The Polish version of HBO’s In Treatment, titled Without Secrets, produced by Anna Kepinska through Telemark and HBO Polska, is in postproduction. The show will premiere in the fall, with 25 episodes of 45 minutes each. The drama marks the first time an HBO series has been adapted to the Polish market.
Singapore’s MediaCorp did not acquit itself well during the recent earthquake in Japan. Shortly after the quake struck, it offered targeted clients and agencies a new ad package on the grounds it was expecting viewer numbers to surge on its Channel NewsAsia. However, the move backfired and MediaCorp was roundly and widely criticized, forcing it to apologize.

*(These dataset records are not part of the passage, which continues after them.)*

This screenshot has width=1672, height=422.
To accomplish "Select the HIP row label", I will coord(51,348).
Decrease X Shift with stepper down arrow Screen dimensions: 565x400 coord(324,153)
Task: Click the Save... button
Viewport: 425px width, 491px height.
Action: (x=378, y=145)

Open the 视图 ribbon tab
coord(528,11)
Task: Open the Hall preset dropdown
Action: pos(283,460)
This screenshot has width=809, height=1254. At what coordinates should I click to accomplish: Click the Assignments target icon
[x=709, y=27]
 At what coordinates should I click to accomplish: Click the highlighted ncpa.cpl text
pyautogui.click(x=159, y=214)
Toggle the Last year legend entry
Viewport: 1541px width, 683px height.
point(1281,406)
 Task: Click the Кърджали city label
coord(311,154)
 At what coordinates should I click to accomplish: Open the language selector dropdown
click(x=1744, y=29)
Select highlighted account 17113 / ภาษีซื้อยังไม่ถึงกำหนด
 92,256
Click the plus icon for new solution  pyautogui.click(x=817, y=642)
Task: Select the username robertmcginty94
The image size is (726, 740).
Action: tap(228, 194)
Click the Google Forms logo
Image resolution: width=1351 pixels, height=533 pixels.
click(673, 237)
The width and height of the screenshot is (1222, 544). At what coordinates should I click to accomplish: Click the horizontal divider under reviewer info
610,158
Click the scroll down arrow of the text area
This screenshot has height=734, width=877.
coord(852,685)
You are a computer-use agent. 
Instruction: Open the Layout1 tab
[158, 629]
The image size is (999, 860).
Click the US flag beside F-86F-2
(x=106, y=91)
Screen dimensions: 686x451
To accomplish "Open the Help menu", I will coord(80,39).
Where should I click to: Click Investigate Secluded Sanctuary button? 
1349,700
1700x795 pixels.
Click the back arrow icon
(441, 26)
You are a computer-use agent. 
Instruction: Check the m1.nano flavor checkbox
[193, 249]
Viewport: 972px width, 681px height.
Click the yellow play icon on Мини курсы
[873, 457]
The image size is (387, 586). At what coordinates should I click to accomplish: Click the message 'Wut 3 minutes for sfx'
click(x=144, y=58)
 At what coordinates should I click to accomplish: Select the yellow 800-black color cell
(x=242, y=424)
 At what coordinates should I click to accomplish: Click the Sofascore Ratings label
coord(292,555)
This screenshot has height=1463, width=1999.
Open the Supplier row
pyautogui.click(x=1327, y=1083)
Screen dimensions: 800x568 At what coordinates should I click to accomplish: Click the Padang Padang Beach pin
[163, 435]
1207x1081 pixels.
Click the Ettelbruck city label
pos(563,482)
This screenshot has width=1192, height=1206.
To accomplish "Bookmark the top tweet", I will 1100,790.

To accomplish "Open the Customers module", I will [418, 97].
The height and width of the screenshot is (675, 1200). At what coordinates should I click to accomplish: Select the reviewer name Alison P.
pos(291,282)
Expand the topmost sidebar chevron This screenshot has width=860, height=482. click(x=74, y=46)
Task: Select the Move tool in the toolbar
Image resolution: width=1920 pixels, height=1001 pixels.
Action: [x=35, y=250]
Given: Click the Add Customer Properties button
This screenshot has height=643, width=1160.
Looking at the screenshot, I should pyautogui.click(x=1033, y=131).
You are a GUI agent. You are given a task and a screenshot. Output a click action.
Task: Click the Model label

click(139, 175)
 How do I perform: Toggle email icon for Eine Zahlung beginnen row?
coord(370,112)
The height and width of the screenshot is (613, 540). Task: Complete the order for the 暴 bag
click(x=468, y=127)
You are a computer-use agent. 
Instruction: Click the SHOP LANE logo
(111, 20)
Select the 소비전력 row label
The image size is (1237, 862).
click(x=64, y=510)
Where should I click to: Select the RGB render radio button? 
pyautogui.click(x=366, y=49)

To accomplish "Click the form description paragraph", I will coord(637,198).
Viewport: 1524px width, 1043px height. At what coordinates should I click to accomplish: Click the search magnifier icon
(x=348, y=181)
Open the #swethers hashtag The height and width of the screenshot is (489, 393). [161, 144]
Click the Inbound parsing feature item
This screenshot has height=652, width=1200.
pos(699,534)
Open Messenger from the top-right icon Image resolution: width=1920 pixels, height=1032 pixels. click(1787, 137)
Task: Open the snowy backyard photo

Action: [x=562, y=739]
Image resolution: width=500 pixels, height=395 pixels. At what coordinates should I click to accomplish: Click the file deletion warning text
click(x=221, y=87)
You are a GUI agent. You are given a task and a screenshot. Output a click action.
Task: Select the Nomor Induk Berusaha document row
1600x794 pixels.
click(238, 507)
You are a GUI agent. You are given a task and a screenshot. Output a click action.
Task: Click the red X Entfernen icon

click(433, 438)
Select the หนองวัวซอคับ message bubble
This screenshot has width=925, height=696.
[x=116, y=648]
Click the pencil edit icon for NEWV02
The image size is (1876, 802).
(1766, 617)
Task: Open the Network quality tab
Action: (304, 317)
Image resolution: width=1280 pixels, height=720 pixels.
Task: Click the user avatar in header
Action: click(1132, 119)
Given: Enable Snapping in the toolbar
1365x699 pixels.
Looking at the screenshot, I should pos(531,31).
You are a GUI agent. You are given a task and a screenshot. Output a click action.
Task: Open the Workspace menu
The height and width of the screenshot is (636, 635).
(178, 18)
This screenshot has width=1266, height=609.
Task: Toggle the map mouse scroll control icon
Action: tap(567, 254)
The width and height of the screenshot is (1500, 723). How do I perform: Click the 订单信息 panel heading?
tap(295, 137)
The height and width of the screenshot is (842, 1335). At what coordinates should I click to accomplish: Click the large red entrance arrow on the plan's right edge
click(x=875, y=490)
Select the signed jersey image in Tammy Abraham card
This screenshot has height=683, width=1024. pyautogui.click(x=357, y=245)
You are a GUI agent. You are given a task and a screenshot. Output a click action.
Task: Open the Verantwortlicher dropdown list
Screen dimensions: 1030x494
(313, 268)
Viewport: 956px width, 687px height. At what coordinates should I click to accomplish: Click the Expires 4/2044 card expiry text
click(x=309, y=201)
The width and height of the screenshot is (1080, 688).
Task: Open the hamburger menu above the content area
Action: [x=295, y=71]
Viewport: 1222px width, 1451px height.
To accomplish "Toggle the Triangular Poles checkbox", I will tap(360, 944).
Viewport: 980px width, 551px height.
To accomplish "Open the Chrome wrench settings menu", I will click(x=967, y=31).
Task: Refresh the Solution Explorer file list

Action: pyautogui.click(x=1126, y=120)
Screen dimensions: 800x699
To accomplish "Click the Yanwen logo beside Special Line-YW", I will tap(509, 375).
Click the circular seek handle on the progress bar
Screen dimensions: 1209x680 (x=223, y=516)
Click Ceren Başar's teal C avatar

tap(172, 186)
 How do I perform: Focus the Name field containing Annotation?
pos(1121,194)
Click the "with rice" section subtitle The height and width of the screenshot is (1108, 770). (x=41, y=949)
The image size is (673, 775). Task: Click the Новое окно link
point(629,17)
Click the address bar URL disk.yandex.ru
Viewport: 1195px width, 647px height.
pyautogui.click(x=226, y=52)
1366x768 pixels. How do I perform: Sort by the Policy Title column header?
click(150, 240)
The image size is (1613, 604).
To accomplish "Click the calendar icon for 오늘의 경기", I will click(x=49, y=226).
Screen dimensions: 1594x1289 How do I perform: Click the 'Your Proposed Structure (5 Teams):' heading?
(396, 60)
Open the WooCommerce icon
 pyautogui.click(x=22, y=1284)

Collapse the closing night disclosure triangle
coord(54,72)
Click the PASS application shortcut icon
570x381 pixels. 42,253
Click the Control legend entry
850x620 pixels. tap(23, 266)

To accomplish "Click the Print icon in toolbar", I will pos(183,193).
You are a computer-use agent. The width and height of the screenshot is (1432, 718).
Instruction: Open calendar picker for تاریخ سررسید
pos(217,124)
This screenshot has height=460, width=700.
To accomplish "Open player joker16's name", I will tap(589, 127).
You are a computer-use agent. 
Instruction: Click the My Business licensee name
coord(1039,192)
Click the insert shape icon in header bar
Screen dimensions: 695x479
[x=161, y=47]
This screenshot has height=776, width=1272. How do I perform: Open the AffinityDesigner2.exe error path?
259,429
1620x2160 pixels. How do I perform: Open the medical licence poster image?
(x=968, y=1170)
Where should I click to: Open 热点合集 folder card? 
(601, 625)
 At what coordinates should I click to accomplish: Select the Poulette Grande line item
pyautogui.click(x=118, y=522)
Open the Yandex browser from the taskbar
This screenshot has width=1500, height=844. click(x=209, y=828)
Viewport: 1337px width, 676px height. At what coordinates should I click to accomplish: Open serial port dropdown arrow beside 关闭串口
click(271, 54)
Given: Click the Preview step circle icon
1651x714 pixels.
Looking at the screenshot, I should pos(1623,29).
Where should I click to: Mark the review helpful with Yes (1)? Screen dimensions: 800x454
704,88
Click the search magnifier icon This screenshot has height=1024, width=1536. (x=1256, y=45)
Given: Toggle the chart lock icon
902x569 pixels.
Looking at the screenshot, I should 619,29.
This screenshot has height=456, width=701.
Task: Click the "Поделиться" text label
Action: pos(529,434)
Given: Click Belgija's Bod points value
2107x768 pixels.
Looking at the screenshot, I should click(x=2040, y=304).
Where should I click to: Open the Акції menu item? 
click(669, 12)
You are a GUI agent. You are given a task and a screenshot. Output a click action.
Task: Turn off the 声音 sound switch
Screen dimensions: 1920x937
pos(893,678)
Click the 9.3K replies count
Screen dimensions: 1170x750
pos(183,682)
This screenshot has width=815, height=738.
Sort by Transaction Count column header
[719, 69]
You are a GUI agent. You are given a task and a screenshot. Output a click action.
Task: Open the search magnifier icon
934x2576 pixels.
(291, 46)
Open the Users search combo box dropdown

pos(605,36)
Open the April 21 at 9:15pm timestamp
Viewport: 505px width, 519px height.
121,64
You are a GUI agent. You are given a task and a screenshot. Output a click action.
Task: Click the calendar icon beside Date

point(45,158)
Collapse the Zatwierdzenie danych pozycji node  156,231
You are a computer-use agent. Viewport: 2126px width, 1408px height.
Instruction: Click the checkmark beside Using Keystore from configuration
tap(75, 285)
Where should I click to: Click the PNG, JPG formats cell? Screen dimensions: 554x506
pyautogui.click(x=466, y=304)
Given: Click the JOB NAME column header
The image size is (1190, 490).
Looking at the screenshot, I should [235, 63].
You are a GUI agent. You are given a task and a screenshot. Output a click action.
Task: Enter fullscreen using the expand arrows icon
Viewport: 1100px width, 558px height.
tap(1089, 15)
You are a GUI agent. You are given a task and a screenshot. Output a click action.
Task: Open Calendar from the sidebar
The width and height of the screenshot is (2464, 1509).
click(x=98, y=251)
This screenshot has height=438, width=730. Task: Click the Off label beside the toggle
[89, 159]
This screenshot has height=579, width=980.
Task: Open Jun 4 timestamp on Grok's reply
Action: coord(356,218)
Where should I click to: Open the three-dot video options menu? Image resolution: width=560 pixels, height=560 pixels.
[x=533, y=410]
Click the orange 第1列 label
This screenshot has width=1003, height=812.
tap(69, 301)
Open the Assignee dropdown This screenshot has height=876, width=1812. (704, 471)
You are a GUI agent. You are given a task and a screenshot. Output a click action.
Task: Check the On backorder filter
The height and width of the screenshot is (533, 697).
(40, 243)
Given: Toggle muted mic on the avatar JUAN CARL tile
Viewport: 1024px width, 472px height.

South Korean authorities concluded last week that a recently uncovered letter allegedly written by the late Korean TV actress Jang Ja-yeon was forged. Earlier this month SBS’ primetime news ran a story about a man identified as Jeon who said he received about 50 letters written by Jang before she took her own life in 2009. Jang celebrated a brief period of fame after appearing in a hit TV drama series Boys Over Flowers. That same year she committed suicide, leaving behind a diary revealing sexual abuse by her agent and entertainment industry executives.
The sleepy English village — so long the backdrop of U.K. small-screen dramas — has suffered a rude awakening. The suggestion by Midsomer Murders creator Brian True-May that such a setting amounts to “the last bastion of Englishness” has caused an uproar — at least when coupled with his admission that, when it comes to casting the hugely successful ITV show, people of color need not apply. True-May, who blundered into the controversy by telling the Radio Times magazine that the show “wouldn’t work” with ethnic minorities onscreen, has apologized for the faux pas and agreed to go quietly at the end of production of the current run.
ASIAN ANIMATION: At a Glance
Local governments in several Chinese cities have helped animation businesses set up shop under a directive from the highest level of the country’s one-party government. Legend of a Rabbit, a feature-length 3D cartoon about a humble bunny who takes on a badass panda to save a kung fu school, is the Tianjin Film Studio’s $12 million attempt to give the upcoming import Kung Fu Panda 2 a run for its money.
Singapore is consolidating its position as a world-class animation hub. A portion of Rango was made in the city-state by Singapore-based Industrial Light & Magic, a division of Lucasfilm. In addition, the company has worked on 16 other feature films, including the Transformers series, Iron Man 2 and Star Wars: The Clone Wars. Government financial support of higher education also supplies trained personnel, with Ngee Ann Polytechnic School of InfoComm Technology recently offering its first Animation and 3D Arts diploma.
Although animation for television is still in its infancy in Hong Kong, the local animation sector has received a big push from public broadcaster Radio Television Hong Kong, which has been commissioning as many as 12 animated shorts each year as a way to encourage local animators. In 2010, the broadcaster produced Cat’s World, an eight-part original animation series shown on primetime on the two terrestrial stations. RTHK also organized the Cat’s World International Animation Festival and Animated Shorts Competition in December to motivate the fledging sector.